▶ [WHAT YOU HAVE TO DO]
Report the number of lines in the entries that contain the word "Switch", giving only the number.

(Dataset rows)
+ + +

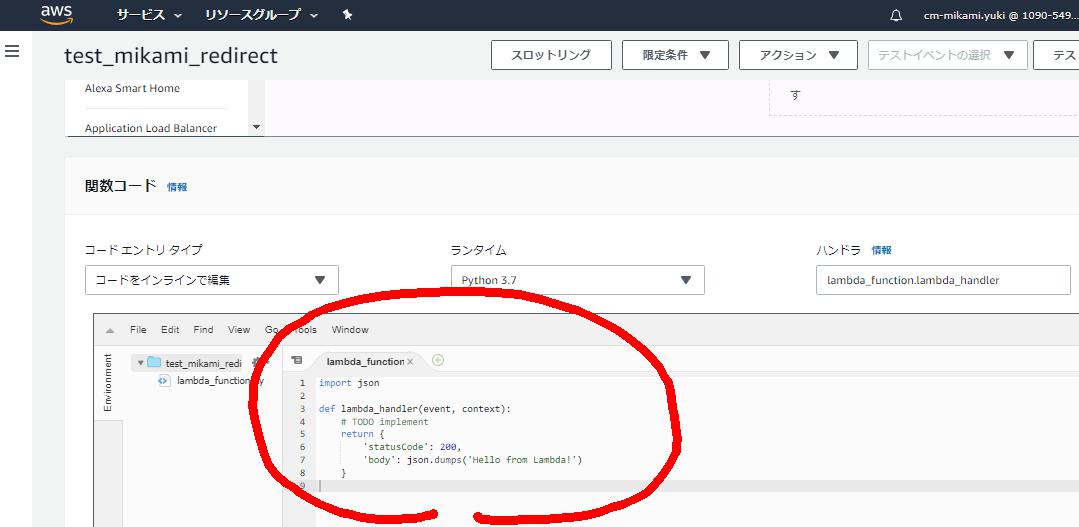Image resolution: width=1079 pixels, height=527 pixels.
Task: Switch to the Environment side panel tab
Action: click(108, 382)
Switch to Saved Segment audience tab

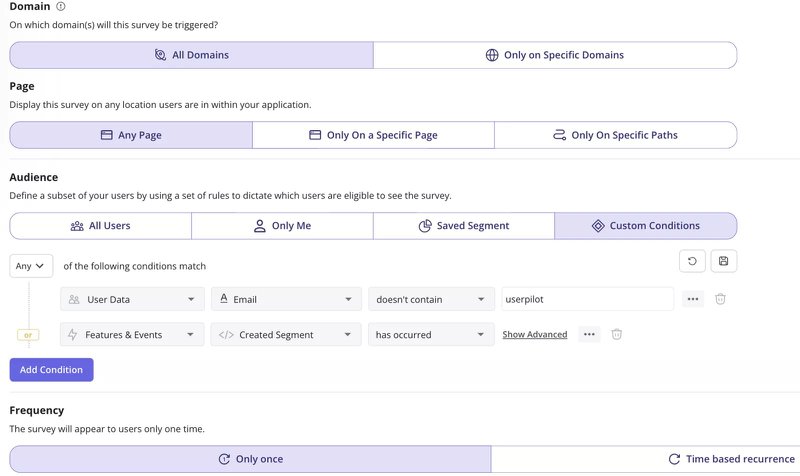click(464, 226)
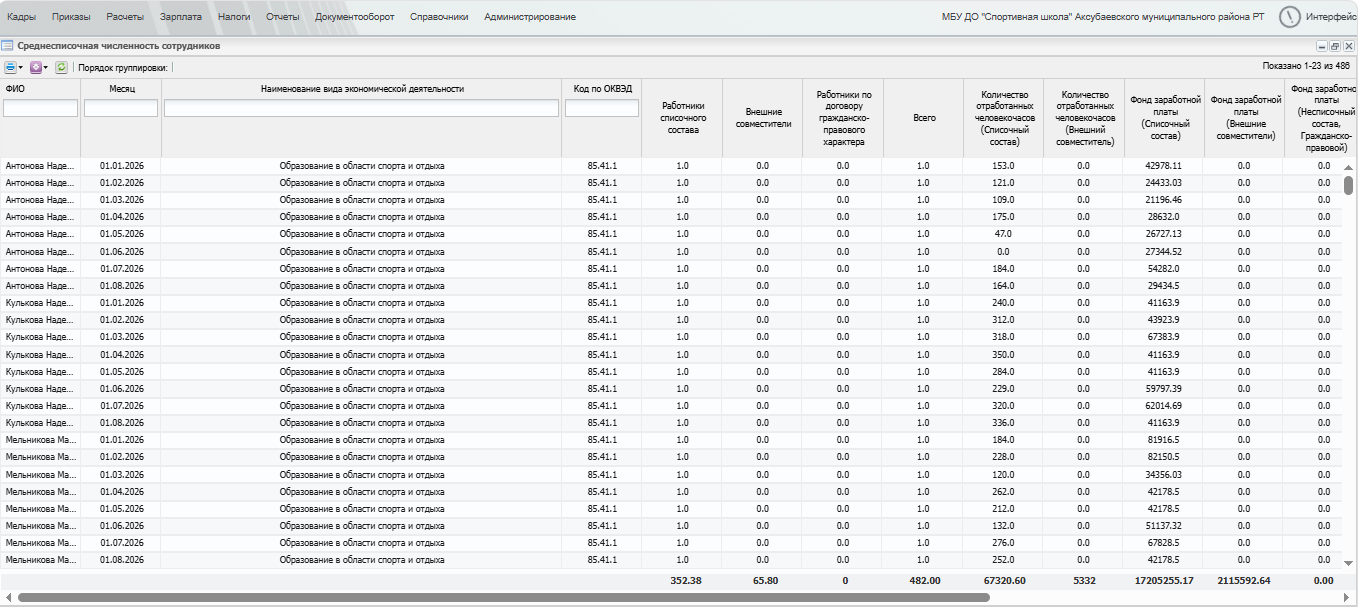
Task: Click the ФИО filter input field
Action: pos(41,108)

+ + +

▶ [FINAL RESULT]
2